* **EXCERPTED RECORDS**:
────────────────────
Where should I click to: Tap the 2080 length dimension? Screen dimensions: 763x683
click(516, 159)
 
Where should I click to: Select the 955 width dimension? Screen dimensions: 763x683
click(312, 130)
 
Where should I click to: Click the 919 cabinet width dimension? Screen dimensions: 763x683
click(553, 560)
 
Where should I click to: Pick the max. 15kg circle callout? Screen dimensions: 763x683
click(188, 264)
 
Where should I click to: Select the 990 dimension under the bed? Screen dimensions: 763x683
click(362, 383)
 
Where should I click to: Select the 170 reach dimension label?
────────────────────
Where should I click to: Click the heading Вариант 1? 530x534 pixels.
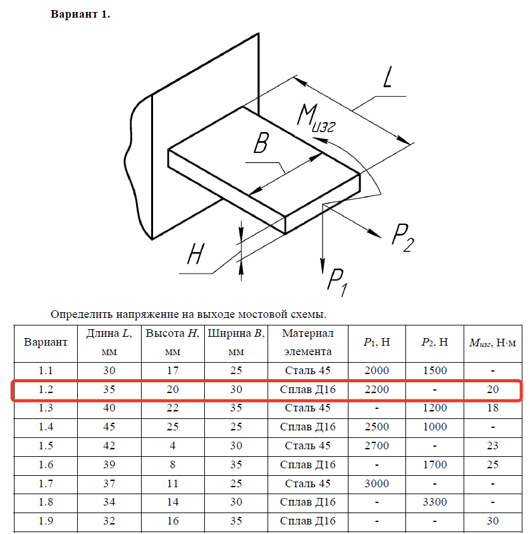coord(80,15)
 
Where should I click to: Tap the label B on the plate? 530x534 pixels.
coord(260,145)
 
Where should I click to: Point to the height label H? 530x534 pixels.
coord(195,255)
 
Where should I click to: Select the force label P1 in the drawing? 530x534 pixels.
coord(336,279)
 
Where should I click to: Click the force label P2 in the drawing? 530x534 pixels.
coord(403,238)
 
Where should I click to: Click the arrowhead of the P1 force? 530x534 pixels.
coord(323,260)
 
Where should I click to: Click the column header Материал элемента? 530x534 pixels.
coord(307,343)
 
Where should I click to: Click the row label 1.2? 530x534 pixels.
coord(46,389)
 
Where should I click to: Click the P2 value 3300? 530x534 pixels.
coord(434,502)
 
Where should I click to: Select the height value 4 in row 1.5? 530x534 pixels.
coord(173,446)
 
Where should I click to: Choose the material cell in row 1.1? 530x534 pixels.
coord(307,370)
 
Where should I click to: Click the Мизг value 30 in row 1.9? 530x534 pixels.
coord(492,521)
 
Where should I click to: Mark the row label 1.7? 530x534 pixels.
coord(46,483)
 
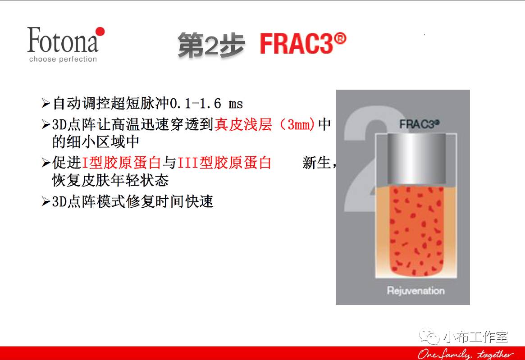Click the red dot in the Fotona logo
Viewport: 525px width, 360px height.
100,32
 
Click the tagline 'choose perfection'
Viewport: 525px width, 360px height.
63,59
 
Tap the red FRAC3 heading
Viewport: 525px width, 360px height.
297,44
────────────────────
* **WHAT TO WORK ON**: Copy out word for word the lines from the one containing "Where should I click to: Click the 919" through the one containing "Where should I click to: Select the 170", including both of those lines.

* **EXERCISE SOLUTION**:
Where should I click to: Click the 919 cabinet width dimension? Screen dimensions: 763x683
click(553, 560)
 
Where should I click to: Pick the max. 15kg circle callout? Screen dimensions: 763x683
click(188, 264)
 
Where should I click to: Select the 990 dimension under the bed? Screen dimensions: 763x683
click(362, 383)
 
Where should I click to: Select the 170 reach dimension label?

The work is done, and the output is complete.